Durham Street yard tracks 3 to 6 are ballasted, waiting for Code 55 rail to be laid. Beyond the ties and ballast, you can see centre and tie-end lines for the remaining tracks still to be laid.
With the glue dry on the roadbed/sub-roadbed assembly, tie-end lines were drawn on the poplar surface for tie placement. These are four scale feet south of the centre line, as I am using scale 8′ long ties.
I used various “profile” ties (old Campbell stock and Mount Albert scale lumber) scaling 8′ long x 8″ wide by 4″ thick, again following CN practice. CN used 6″ x 8″ wide ties in plain track. Ties were batch-stained before laying, soaking the ties in a mix of about thirty parts alcohol to one part black or brown Fiebing’s leather dye. The stained ties were then spread out on newspaper to dry before laying. This is the “Jack Work method” that has stood the test of time over sixty years or so. As ties are stained, the ratio of dye to alcohol changes, causing each succeeding batch to be lighter than the previous one. Or darker if you add dye to the mix between batches.
The ties were mixed together in a container to obtain tonal variety and laid out on a “piano-key” tie spacing jig that I made. It is a piece of 1″ x 2″ lumber with wood bits glued to it to correspond to a specific tie spacing. I made three jigs, one for each tie spacing depending on the service that the particular track I am laying ties out for will see. CN specifications for the line that I am modelling call for 18 ties per 33 foot rail for main track on the Campbellford and Midland Subdvisions, and 16 ties per 33′ rail length for passing tracks–in this case No. 1 Siding. Yard tracks use 14 ties per 33 foot rail length.
“A picture is worth a thousand words.” My “piano-key” tie jigs.

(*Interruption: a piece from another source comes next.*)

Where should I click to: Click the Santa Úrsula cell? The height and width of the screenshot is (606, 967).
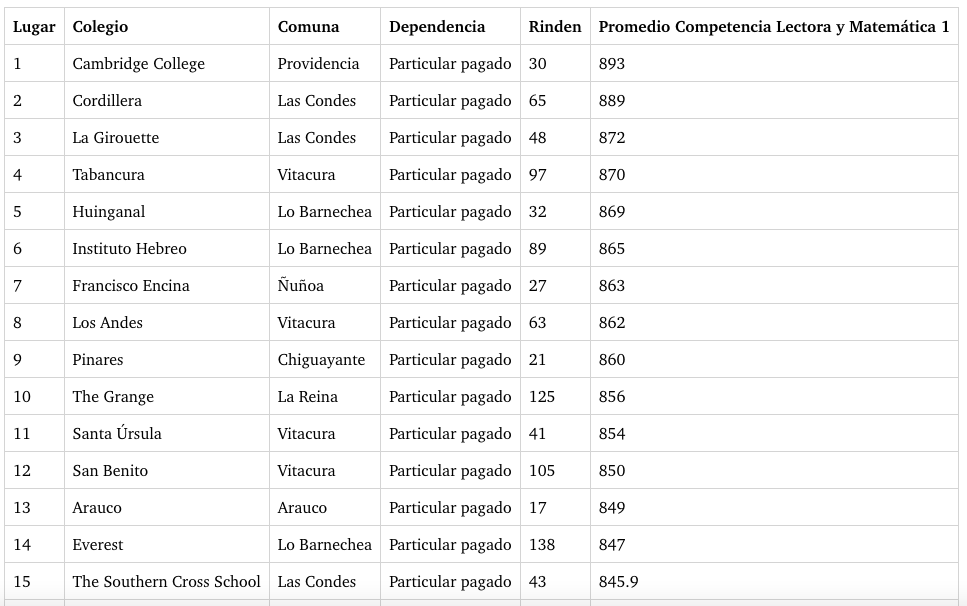tap(116, 434)
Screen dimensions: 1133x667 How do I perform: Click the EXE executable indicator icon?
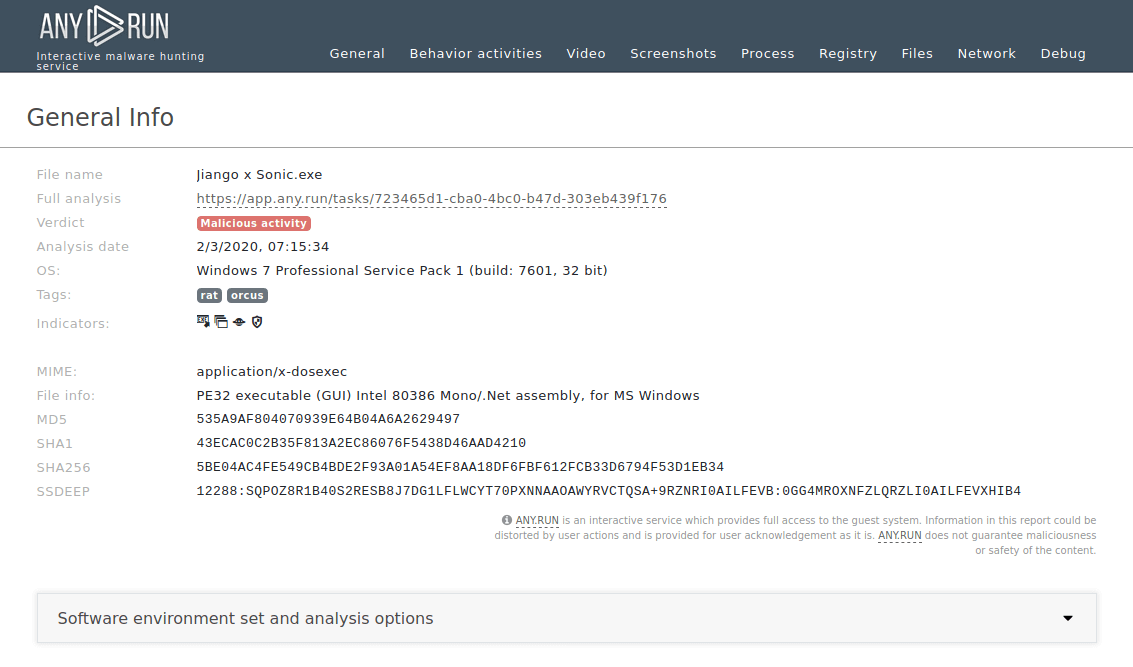click(x=203, y=321)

A strip of masking tape is laid along the centre of the jig sticky side up, and the ties placed in the jig on top of the tape. When all spaces in the jig are filled with ties, the assembled strip of ties can be lifted out of the jig and laid on the roadbed.

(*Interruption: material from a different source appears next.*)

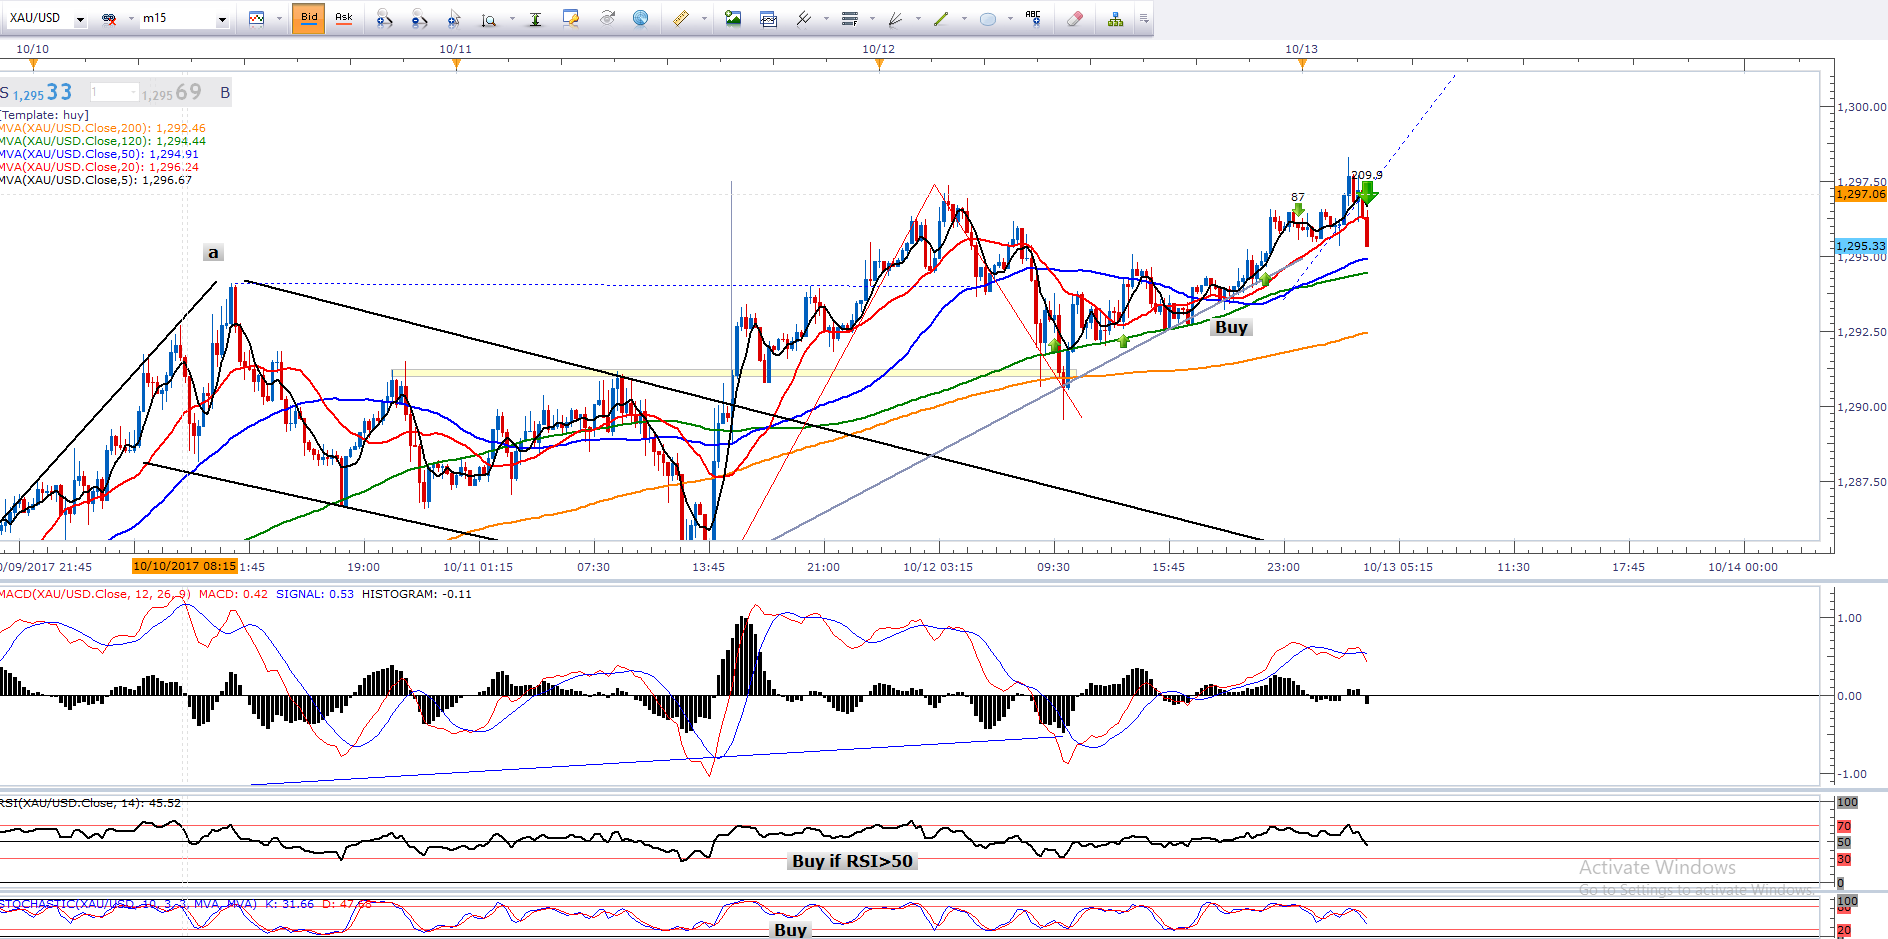Click the Fibonacci lines tool icon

Ties for all tracks except No. 6 were assembled into strips this way. No. 6 track, the scale track, will be near the edge of the layout, and I know that my own clumsiness will have me rip spikes out of Code 55 rail in time. Where there is a problem there can be a solution– I used Fast Tracks’ PC board ties interspersed every fourth or fifth tie with the wood ties. The rail is soldered to the ties in this track, making it harder to damage accidentally. When laying out the tie strip for this track, I left every fourth or fifth space open to insert the PC board ties when installed on the roadbed.
I pour a line of carpenter’s glue on the roadbed along the track centreline, smoothing the glue out. A strip of ties is laid on the roadbed, the ends of the ties being laid against the tie-end line drawn on the roadbed. Quickly I press the ties into the glue with a weight, then press that weight against part of the ties not covered with tape so that I can remove the masking tape. Any ties that move while removing the tape are adjusted back in line immediately upon removing the tape.

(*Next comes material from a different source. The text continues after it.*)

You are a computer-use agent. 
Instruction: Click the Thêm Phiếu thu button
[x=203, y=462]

Before the glue sets, I dump what I am using for track ballast on the ties and roadbed. This is allowed to dry overnight. The next day, loose ballast is brushed off and between the ties, leaving a thin layer of ballast where I want it.
Lindsay, October, 1952. Collection of the late Al Paterson
The most important location on the Midland Railway of Canada when consolidated in 1883 became Lindsay. With trains running between Lindsay and Midland, Belleville, Toronto, Haliburton, Peterborough, Bancroft, and Coboconk in October of 1956, it will be the major focus on the layout. A wye was located at the centre of the trackage in Lindsay.
Herein lies a problem. Maybe this diagram will explain–
Trackplan of Lindsay yard by Keith Hansen from “Last Trains From Lindsay”, courtesy of and copyright 1997 by Keith Hansen.
Notice that wye dead centre of the diagram. Lindsay did not have a turntable; engines were turned on the wye and serviced at the enginehouse off the west leg of the wye, east of Albert Street. Wyes are a well-known model rail layout design bugbear for those planning layouts. And there is no device that I can use to sidestep the issue. I need a wye at Lindsay. Full stop.
The west turnouts of the Durham Street yard fanned out off the south leg of the wye.
The Victoria Avenue yard freight shed tracks ran off the east leg of the wye.
If I am to build this per the prototype, I have a few choices in addition to the obvious selective compression to make this fit in a 19′ x 24′ layout space and maybe fit in other locations via double-decking, etc.
I’m six feet tall. Can I build this at a height of 6’3″ allowing me to walk under Lindsay yard, employing some very thin benchwork and carefully mounted low-profile switch throws such as modified slide switches? Could I step up on raised platforms at places where I’d be switching cars, etc.? This would allow even 6′ high me to run trains under Lindsay. Ceiling height that I’m working with is seven feet, so that allows nine inches for building height. This may be a problem given the enginehouse’s 75′ tall smokestack.
I can build this part of the layout at a lower height. Truncate the Victoria Avenue yard at the north end, say two streets north of Kent Street. This would result in a peninsula that could have a drop-leaf connecting this with the line to Haliburton should I wish to build that later. This would necessitate any other layout levels being built above or below Lindsay.
One can consider this for some time without adequate resolution. It’s been eighteen years since I moved to my current residence, so I know from experience….
With the issue of how to eventually model Lindsay as I wish to unresolved, I will adjourn sine die…
We’ll touch on modelling a small part of Lindsay (really!) in the next post.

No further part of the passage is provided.